Know the required feature to launch MVP of an online rental marketplace

Saadhika Devi
Radical Start
Published in
4 min readApr 7, 2020

You have an idea to start an online rental marketplace, and you made your business roadmap in the mind. You decide to launch with a bang surprising the people in town.

Hold your horses before you repent it. How do you know people will accept the business idea? How do you know your idea is successful?

To answer these questions, Eric Ries recommends building a Minimum Viable Product (MVP) of your startup to test it with few customers before launching to a mass audience.

But, what is MVP? Let’s clarify things out in this blog post.

What is Minimum Viable Product?

Minimum viable product is the product having minimalist features to build a functioning product for your target customers.

The term was first coined by Eric Reis which he elaborated more in the book, The Lean Startup. Taking a quote from the book:

The MVP is that version of the product that enables a full turn of the Build-Measure-Learn loop with a minimum amount of effort and the least amount of development time.

The MVP product built to validate your business idea with your targeted customers.

How to decide the feature set in MVP?

When making the MVP product of your online rental marketplace, aim at solving the real problems your target audience face in using another marketplace platform. Keep that as an objective.

Here are the steps in choosing the features set to building your MVP

Step 1: Find and Analyze the customer needs

Building a online rental marketplace with user-centric goals can make you build a better product.

To understand the user’s needs, one must research the customers pain points and untalked difficulties they face while using the website/app.

Start with making a list of hypotheses of the possible customer needs and benefits.

Talk to your targeted customers and set an interview with them. Ask their opinion of each hypothesis, such as:

  1. Tell me about your experience using this app
  2. How does this benefit you?
  3. You mentioned using the X feature. Could you tell us more about that?

Through such questions, we can infer in-depth needs of the user for each hypothesis we have created. We would begin to understand it’s value and other expectations customers want.

By gathering insights, analyse and label each customer’s needs based on the ‘important’ and ‘nice-to-have’. Some customer needs are very important and some needs are “nice-to-have”.

Step 2: Create user stories

The user story is the representation of the feature idea along with corresponding benefits.

The commonly followed template when writing a user story is:

As a [type of user], I want to [do something], so that I can [desired benefit].

For instance, if the user story is:

As an end-user, I want to share the property photos, so that I can show it to my friends and family or a colleague before booking it.

If you look closely, you can share the property photos to our friends and social circle on Facebook, Twitter, email, WhatsApp, Instagram, Pinterest or just copy the link to share on other platforms. When creating your MVP product, you don’t need to provide all the social channels for sharing it.
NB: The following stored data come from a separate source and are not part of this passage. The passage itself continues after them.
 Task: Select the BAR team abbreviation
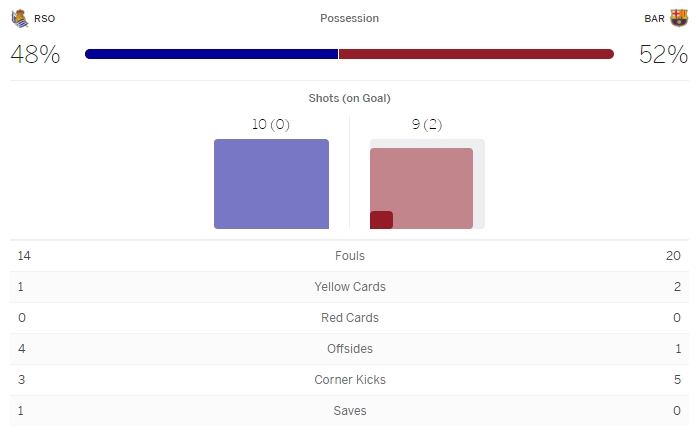(x=654, y=18)
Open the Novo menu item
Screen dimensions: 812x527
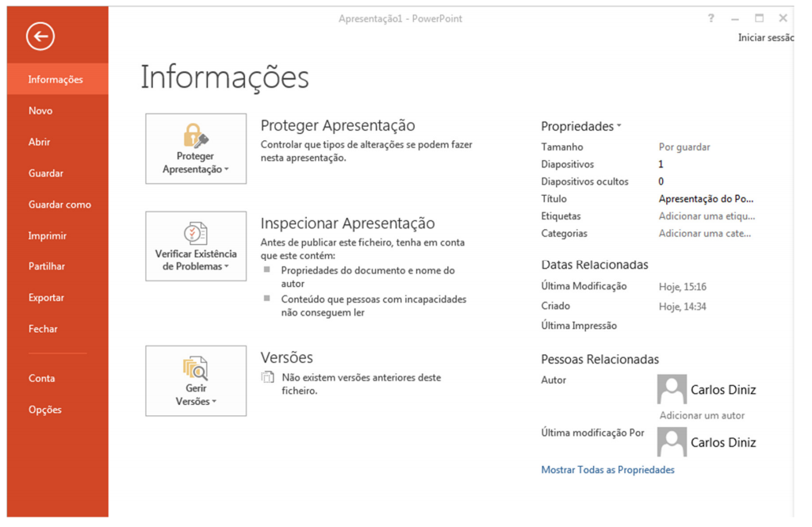pyautogui.click(x=40, y=111)
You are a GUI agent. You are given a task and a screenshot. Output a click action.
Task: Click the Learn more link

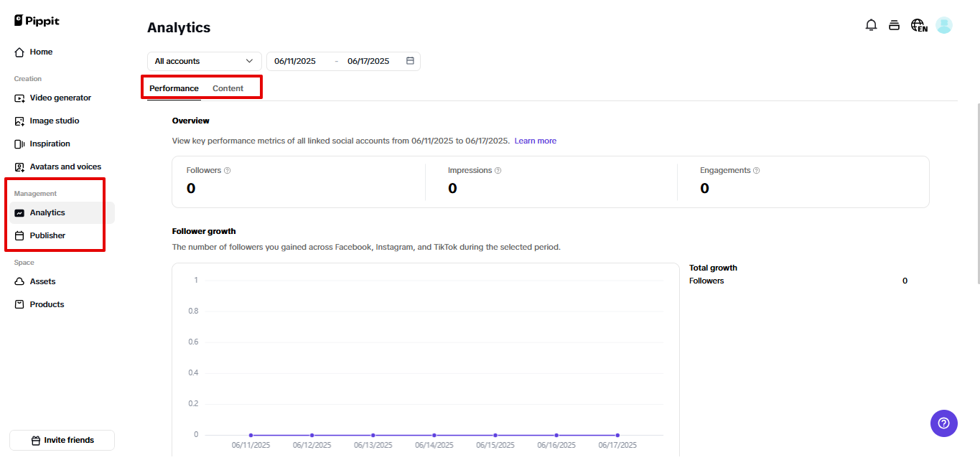click(535, 140)
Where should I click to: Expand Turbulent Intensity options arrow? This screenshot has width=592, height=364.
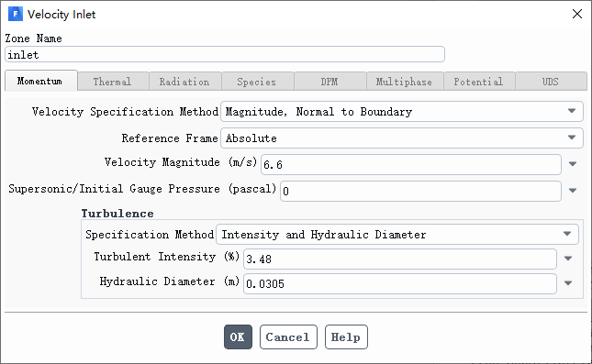pos(568,259)
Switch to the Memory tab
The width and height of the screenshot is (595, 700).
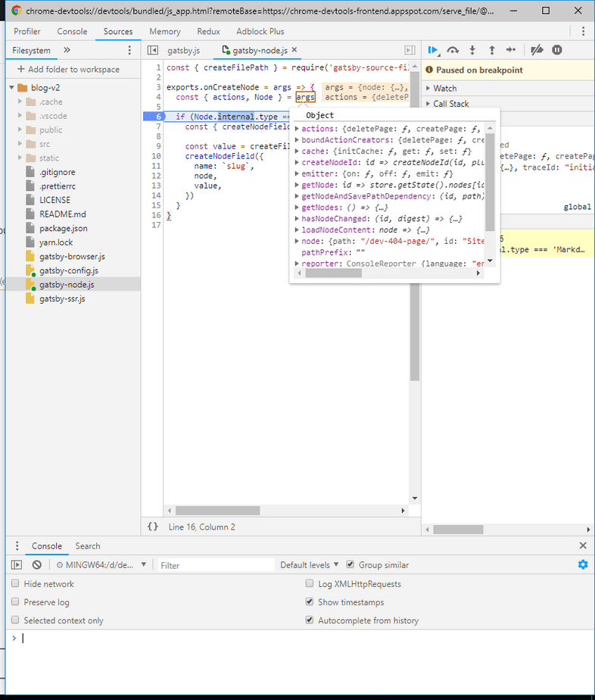point(164,31)
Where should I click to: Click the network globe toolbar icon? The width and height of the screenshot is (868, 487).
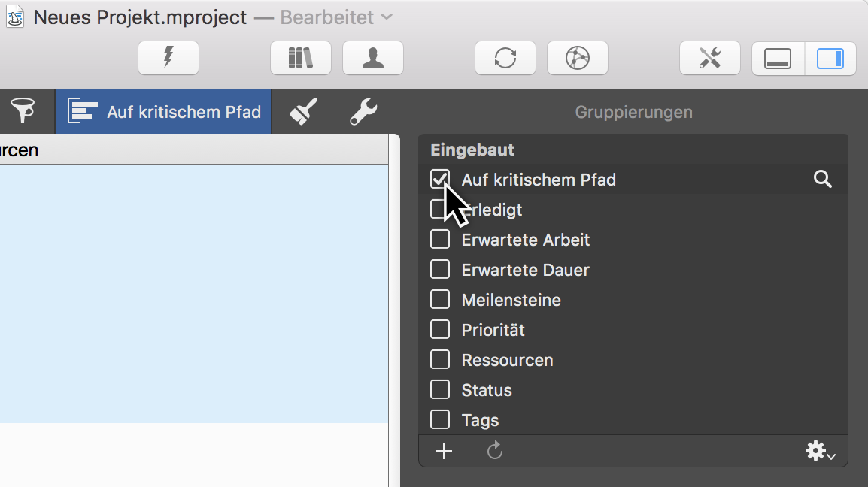tap(578, 58)
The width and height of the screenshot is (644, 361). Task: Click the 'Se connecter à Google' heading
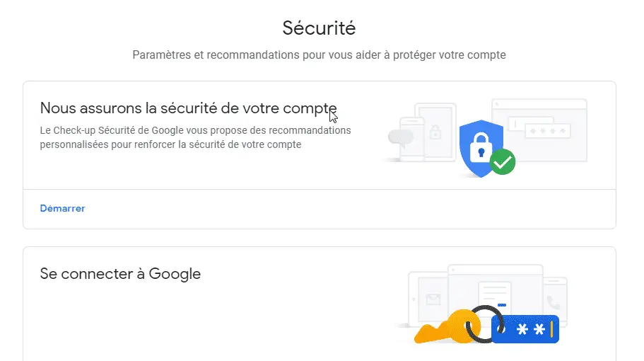click(120, 274)
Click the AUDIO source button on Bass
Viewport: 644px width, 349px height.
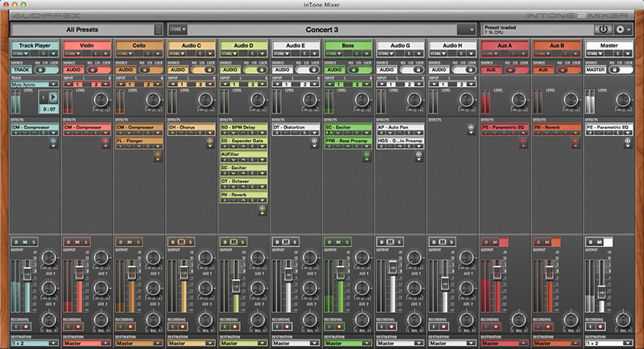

You can start with building one or two social channels, and plan it to add other channels in the next iteration.

By this process of creating user stories, it’s easy to break the features down into small components and prioritizing their importance to implement in MVP.

Step 3: Prioritise the features to build your MVP

This is the most important task of all. After writing the user stories and breaking down into little components, it’s time to prioritize the features as High, Medium, and Low.

A simple strategy to prioritize the features as High, Medium, and Low based on development efforts and customer value.

If coding a feature takes more development time and regarded as low value to the customer, label them in the 9th box. Likewise, analyze for all features.

This helps in getting a clear roadmap in building the MVP of your online rental marketplace.

Build your MVP and learn from feedback

Start building your MVP product with important and must-have features. And get ready for marketing your product to your target audience.

The first MVP release is the first learning step in your rental business. Customers give feedback based on their UI experience, the functioning of the product, lack of certain necessary features, or website performance.

Learn from the feedback and start planning for the next iteration development. Take mistakes into account and strive to build a better product in the next release.

Wrapping up

Building your online rental marketplace platform is a challenging and mind-boggling experience. You start with learning the customer needs and their pain points and analyse the benefit of each needs.

You take the entrepreneur step by designing a MVP of your platform and start coding to make a complete marketplace platform. In this process, you learn practically many barriers and limitations in launching your business. And, with our RentALL, designing a MVP product would be much faster.

Hope this blog post helps in the process of your business journey.